• **What you have to do**: Provide the number of lines in the records that hold the string "computer", without any other words.

======== Records to use

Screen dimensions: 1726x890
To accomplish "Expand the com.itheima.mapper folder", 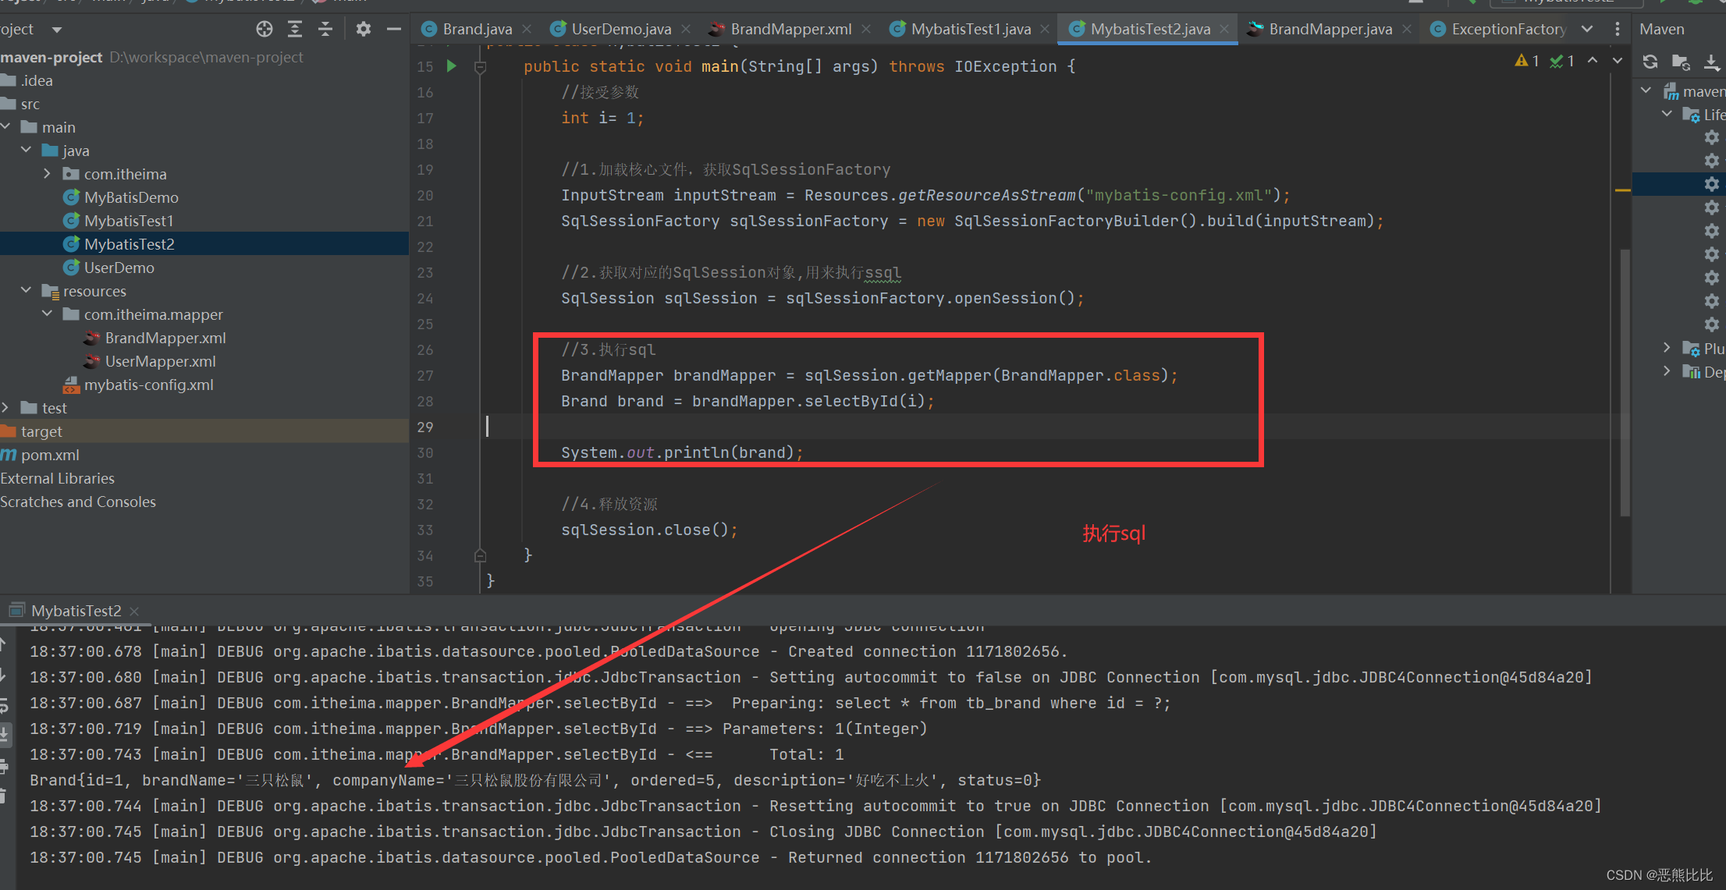I will click(x=43, y=314).
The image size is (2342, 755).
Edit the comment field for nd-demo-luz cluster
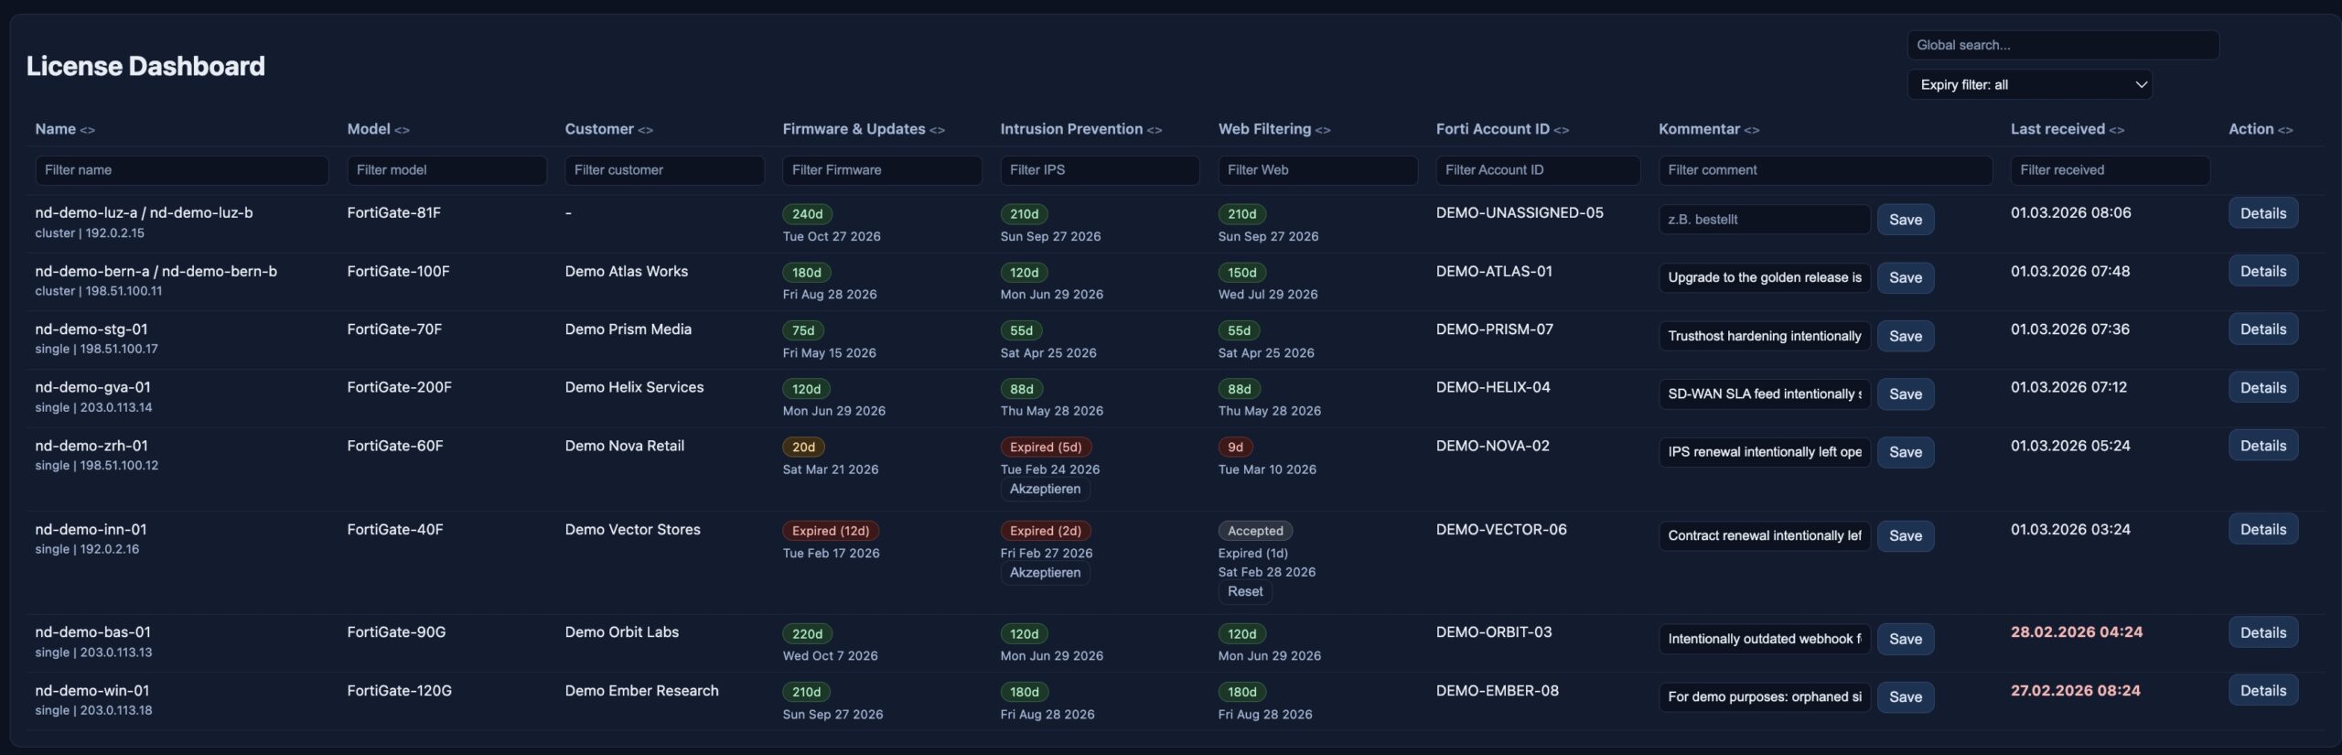1763,220
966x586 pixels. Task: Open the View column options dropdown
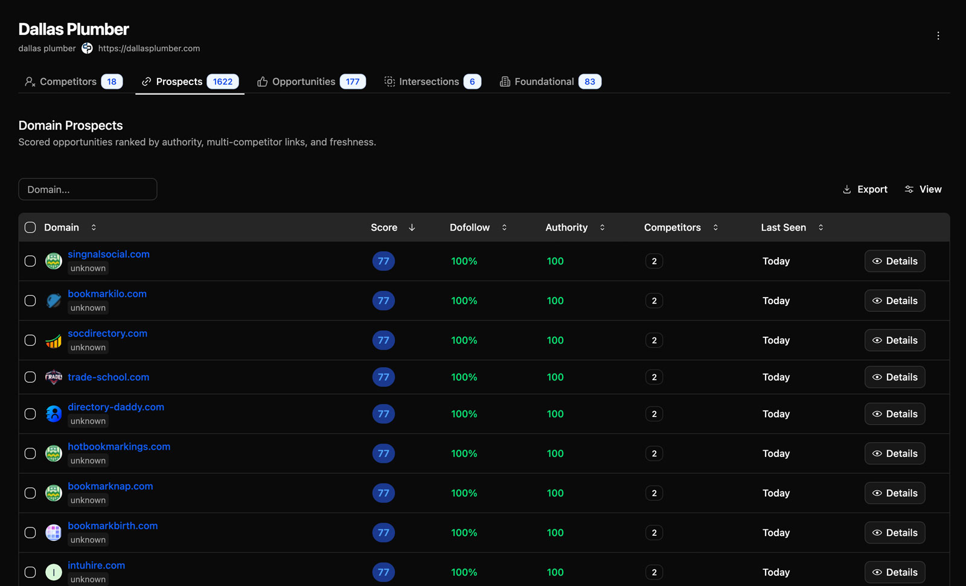tap(923, 189)
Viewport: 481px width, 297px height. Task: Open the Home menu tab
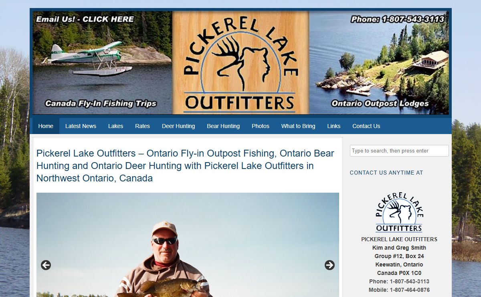coord(46,126)
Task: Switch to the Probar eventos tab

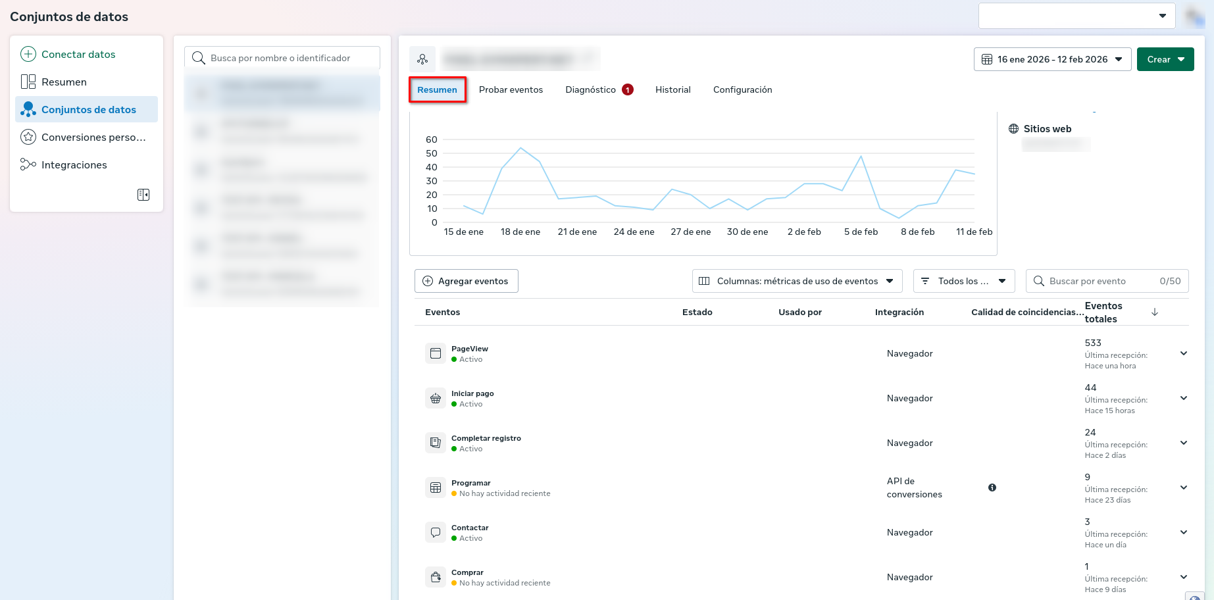Action: [511, 90]
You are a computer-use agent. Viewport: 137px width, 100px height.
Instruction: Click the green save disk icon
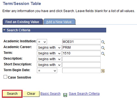pyautogui.click(x=65, y=95)
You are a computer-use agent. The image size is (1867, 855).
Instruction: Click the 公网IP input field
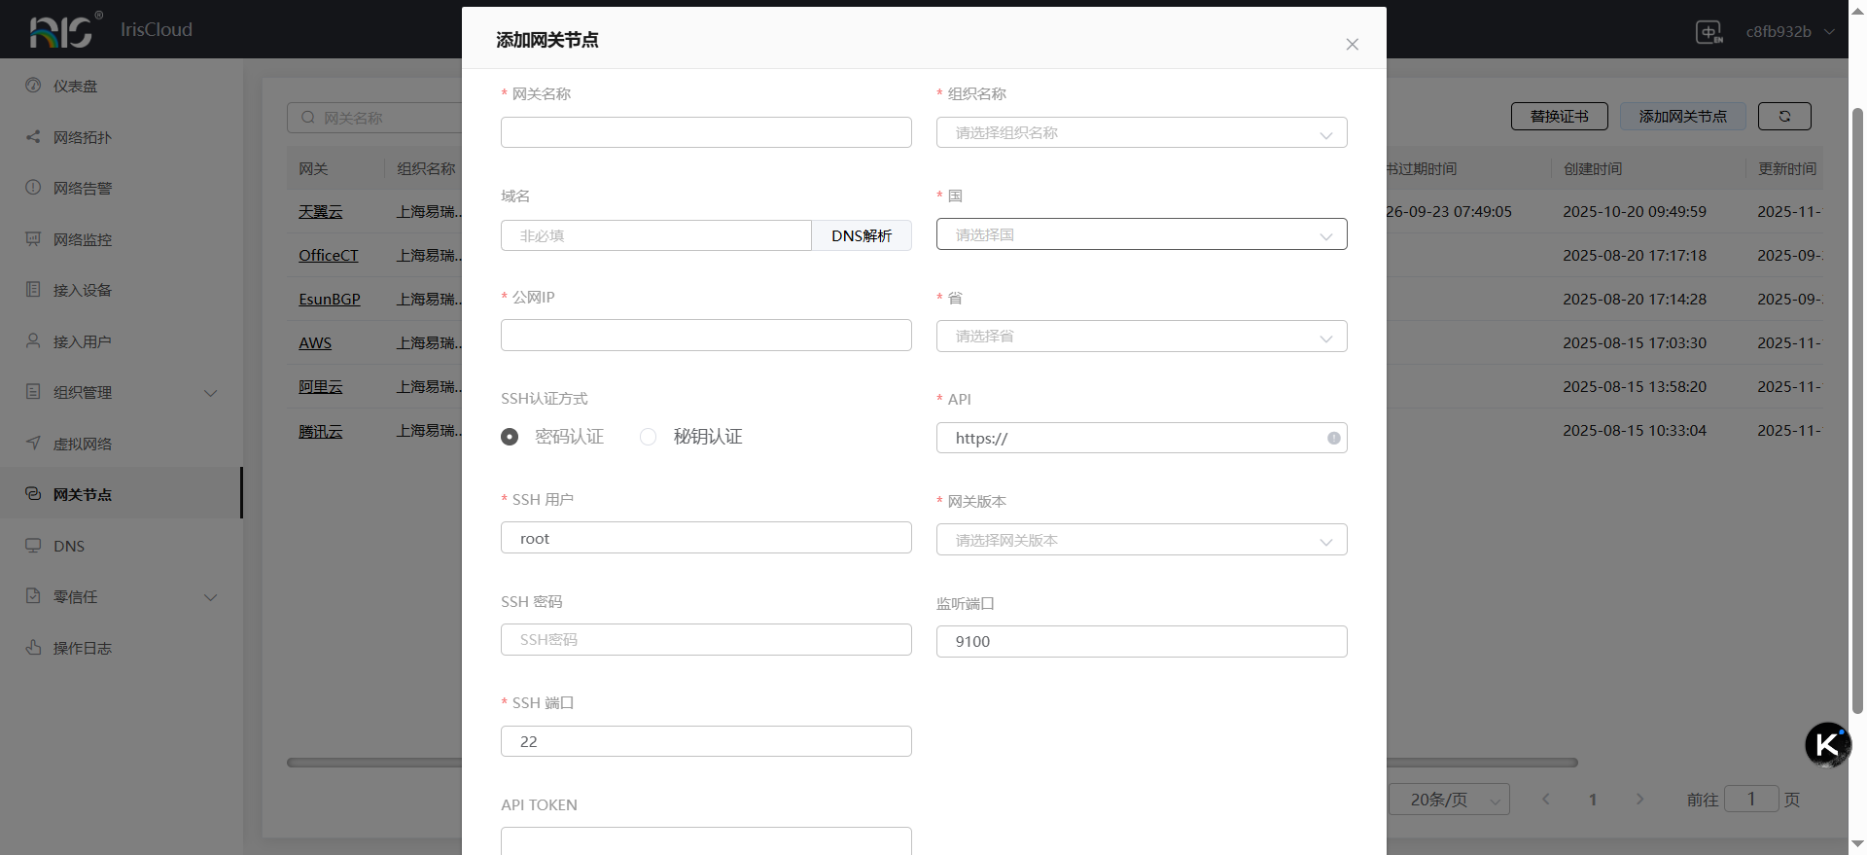tap(705, 336)
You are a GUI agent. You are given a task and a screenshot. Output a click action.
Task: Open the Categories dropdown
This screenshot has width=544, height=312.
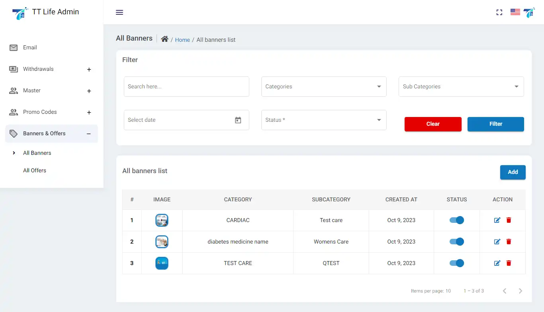coord(323,86)
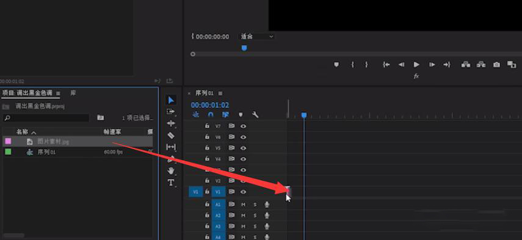
Task: Select the Track Select Forward tool
Action: coord(171,112)
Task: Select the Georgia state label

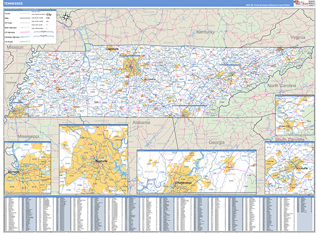Action: coord(217,142)
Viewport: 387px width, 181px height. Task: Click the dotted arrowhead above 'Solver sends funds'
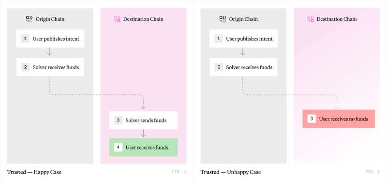(143, 107)
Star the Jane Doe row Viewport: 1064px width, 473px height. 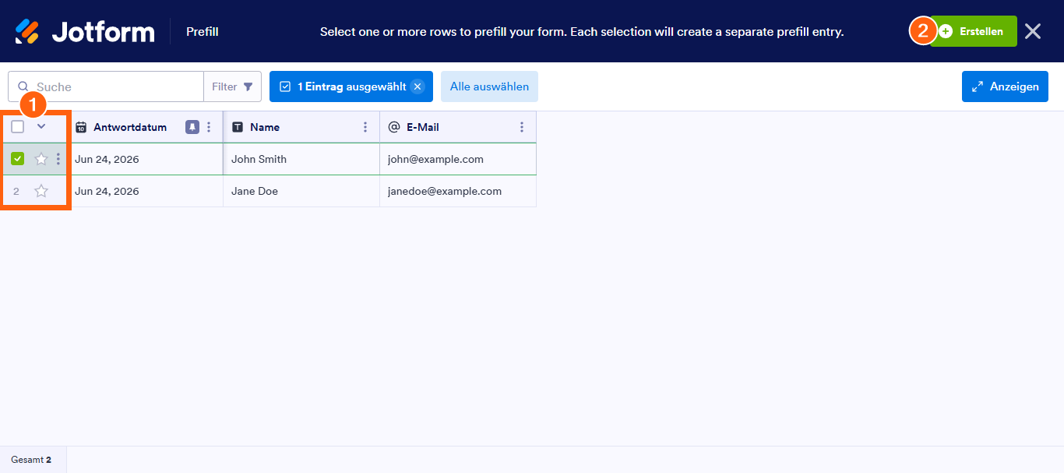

================

• **Your response**: 2